費翔并沒有什么具體的目的,只是大家口中都充滿著對郝剛種種神異的猜測,他表示好奇罷了。
他在海川的行程很緊,明天在凌峰的帶領下,看下音樂節的現場以及凌峰當年走過的幾個地方,就要回去了。
好奇心害死貓,今天能碰到郝剛,抱著走過路過不要錯過的想法,硬生生地攔住了正要準備過來的哥哥和梅姐,厚著臉皮跟梅姐他們擠了這樣的一個機會。
郝剛被葉金扔下的一句話擾得胡思亂想,正在納悶費翔有什么事找他呢,費翔慢悠悠地晃了進來。
“喲,郝總,別人喝得熱火朝天,你在這邊躲著悠閑吶。”
說著,伸頭瞅了一眼郝剛面前的試卷:“嘖嘖,奧數啊,你還喜歡這個啊!”
郝剛對費翔的自來熟很無奈,心想,我跟你很熟嗎?
于是在抬頭的時候順勢就把試卷疊放起來,看今天這個架勢,別再裝模作樣做題了,下面不會有時間的。
一邊把試卷往包里放,一邊跟費翔說:“費翔先生,這不是我喜不喜歡的事,我是學生,做不好題目,老師要敲教鞭的。”

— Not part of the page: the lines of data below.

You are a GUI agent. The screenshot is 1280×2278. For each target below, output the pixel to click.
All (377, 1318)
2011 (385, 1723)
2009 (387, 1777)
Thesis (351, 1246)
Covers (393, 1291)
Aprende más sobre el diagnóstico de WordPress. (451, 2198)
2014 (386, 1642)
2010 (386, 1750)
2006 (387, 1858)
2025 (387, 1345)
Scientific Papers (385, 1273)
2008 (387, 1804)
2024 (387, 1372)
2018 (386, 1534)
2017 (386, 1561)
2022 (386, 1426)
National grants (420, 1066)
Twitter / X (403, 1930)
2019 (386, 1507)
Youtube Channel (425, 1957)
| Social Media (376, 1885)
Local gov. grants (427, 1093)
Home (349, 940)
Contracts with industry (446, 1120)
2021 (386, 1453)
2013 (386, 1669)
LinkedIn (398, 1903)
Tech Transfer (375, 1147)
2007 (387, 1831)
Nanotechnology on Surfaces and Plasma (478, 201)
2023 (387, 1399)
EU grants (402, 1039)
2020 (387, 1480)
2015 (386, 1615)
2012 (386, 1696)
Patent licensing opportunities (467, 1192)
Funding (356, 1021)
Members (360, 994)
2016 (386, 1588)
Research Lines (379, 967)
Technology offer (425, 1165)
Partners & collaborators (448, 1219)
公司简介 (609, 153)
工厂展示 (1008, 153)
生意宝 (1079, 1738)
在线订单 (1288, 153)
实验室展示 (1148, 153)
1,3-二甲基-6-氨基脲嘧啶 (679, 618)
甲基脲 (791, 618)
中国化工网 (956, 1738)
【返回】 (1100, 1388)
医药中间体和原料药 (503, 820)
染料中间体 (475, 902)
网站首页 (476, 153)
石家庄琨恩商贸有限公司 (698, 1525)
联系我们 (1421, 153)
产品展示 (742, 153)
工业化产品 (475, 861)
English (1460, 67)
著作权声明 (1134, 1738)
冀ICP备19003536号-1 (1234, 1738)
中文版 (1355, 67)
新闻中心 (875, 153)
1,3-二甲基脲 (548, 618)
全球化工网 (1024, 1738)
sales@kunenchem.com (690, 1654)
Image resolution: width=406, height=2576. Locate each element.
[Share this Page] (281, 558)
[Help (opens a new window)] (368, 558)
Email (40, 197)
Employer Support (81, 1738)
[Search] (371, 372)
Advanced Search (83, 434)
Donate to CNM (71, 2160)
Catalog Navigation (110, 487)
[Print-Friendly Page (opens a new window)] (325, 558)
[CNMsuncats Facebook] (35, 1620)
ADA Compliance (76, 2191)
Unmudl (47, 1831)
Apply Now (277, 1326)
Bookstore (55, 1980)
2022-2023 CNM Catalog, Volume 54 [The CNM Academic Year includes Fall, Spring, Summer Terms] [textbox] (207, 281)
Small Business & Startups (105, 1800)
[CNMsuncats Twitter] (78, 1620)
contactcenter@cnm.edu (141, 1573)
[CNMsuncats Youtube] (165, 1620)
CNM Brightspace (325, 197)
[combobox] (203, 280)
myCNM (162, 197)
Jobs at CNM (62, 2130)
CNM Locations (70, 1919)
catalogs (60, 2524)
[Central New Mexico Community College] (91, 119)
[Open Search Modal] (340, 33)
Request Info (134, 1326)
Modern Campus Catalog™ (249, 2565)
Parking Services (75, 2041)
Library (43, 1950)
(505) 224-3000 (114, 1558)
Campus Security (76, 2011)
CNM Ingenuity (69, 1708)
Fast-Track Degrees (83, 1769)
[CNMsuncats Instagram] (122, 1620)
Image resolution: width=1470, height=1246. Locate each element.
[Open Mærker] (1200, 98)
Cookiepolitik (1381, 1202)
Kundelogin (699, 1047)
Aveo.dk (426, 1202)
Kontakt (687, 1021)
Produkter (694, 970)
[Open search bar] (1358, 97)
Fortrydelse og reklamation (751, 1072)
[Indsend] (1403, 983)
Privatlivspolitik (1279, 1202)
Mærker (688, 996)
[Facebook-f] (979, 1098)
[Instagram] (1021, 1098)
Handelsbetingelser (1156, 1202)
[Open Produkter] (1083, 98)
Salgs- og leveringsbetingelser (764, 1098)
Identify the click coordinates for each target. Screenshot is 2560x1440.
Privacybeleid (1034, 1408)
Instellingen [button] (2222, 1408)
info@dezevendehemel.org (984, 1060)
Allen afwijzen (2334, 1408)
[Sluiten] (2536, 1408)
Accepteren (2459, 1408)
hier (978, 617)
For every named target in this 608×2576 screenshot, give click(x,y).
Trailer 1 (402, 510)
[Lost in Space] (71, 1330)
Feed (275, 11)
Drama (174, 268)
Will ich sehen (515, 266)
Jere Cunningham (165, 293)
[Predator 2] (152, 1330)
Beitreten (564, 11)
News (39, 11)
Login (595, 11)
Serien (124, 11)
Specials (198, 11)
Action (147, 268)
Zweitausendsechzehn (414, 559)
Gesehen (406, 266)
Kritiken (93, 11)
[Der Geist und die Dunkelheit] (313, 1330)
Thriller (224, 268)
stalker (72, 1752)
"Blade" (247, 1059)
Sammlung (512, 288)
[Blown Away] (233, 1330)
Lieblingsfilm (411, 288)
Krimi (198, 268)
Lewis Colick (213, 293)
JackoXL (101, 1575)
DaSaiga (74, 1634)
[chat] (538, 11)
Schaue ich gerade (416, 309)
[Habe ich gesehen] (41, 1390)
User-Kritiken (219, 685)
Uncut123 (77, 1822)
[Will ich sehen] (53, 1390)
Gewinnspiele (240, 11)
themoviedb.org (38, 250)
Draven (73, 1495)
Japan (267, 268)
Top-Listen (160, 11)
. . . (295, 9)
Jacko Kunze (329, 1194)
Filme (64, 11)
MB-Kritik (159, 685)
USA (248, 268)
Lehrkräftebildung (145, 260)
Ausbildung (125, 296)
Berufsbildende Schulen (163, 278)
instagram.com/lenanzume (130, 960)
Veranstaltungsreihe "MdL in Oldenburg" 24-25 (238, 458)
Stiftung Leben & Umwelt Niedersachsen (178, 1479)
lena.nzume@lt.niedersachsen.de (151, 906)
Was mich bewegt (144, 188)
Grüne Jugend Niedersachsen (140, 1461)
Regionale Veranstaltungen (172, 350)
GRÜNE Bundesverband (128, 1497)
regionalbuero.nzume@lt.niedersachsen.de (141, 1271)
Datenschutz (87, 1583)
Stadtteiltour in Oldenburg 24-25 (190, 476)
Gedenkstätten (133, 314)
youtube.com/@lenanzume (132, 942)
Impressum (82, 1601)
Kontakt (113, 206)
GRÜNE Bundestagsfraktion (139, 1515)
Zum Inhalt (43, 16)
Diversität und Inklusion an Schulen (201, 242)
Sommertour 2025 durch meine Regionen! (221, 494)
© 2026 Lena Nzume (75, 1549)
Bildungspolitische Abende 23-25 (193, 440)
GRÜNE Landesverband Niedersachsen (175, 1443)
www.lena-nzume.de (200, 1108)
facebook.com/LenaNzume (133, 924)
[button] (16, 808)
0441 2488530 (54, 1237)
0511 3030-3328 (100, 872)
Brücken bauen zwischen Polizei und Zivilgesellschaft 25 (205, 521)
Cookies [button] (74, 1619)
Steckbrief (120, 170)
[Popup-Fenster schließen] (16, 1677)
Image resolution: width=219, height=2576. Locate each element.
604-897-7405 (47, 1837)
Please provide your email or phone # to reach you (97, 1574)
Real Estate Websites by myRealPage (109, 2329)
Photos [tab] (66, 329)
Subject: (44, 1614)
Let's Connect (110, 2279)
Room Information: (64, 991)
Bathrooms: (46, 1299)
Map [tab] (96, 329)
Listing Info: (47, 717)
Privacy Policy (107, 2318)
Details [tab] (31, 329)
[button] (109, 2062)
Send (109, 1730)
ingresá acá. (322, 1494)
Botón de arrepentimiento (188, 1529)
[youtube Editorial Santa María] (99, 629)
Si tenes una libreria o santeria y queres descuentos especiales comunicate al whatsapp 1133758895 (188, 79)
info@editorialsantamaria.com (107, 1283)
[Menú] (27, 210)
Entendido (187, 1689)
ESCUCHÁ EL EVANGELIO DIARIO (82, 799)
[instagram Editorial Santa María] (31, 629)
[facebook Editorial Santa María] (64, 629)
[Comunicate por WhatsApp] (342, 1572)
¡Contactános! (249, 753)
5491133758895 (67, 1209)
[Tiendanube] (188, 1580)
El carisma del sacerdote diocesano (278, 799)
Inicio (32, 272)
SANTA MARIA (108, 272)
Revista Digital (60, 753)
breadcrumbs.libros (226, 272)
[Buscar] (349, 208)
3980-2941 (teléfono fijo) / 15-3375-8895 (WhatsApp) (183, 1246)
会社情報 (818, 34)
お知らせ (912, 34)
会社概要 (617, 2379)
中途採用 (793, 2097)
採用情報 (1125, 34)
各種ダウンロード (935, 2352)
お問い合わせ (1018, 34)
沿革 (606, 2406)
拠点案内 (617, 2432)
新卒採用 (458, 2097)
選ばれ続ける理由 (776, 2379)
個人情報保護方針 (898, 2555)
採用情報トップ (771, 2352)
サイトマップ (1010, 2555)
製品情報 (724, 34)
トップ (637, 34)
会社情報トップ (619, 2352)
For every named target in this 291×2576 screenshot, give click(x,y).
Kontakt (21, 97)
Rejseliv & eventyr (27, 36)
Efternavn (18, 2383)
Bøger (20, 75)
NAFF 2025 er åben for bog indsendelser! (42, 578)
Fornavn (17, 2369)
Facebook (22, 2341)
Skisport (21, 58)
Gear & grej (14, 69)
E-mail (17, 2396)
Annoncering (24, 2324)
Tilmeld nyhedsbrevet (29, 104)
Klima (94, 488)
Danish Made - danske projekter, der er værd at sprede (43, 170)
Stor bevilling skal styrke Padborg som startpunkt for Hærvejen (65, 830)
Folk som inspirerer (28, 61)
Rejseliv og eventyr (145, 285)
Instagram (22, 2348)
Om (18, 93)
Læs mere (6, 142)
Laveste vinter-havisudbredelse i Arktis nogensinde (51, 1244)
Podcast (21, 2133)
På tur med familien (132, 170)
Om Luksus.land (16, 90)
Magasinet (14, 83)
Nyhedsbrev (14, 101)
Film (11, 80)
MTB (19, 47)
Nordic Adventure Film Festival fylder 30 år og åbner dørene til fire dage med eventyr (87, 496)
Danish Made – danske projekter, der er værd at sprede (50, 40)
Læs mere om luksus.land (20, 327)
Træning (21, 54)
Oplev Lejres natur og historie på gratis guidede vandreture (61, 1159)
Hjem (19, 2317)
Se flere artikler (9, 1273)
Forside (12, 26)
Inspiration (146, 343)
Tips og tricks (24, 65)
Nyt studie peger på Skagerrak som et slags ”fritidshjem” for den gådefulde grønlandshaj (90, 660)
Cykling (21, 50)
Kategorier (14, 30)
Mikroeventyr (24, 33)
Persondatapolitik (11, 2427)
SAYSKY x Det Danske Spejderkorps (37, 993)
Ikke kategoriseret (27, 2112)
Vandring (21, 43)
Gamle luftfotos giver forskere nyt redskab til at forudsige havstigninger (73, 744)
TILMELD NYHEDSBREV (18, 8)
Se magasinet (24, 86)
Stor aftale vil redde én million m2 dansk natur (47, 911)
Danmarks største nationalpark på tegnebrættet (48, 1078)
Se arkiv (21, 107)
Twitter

費翔睜大了眼睛,凝視著郝剛:“大陸的學生都學這些東西?這也太離譜了吧。”
郝剛笑笑:“費翔先生,咱們這兒離譜的事多著呢,不過奧數確實不算,別人不學的。”
費翔來了興趣:“郝總。”
說了一半停下了,“有點別扭,你這么大點的人喊你郝總太別扭,以后我喊你郝剛,你喊我費翔,咱們簡單點。”
“行,翔哥。啊,翔哥!”郝剛答應著,說完自己笑了半天。
費翔不解地望著自娛自樂的郝剛,不明白“翔哥”這簡單的稱呼有什么可樂的。
“我剛才說到哪兒了?”費翔打斷了郝剛的瞎樂呵。
“嗯,好像是說離譜的事。”郝剛試探著回答。
“對,就是這個,你說說都有哪些離譜的事。”費翔充滿好奇地問道。
大老遠跟著凌峰跑這兒來,不就是想聽聽、看看這個么。
凌峰現在拍攝的《八千里路云和月》,在郝剛介入后與原版有了不少改變,挖掘的思想深度和情節尺度都有更深刻的體現。
片子在寶島播出后,引起了很大反響,支持者之鑿鑿立挺故事的真實性,反對者信誓旦旦污蔑凌峰弄虛作假、沽名釣譽。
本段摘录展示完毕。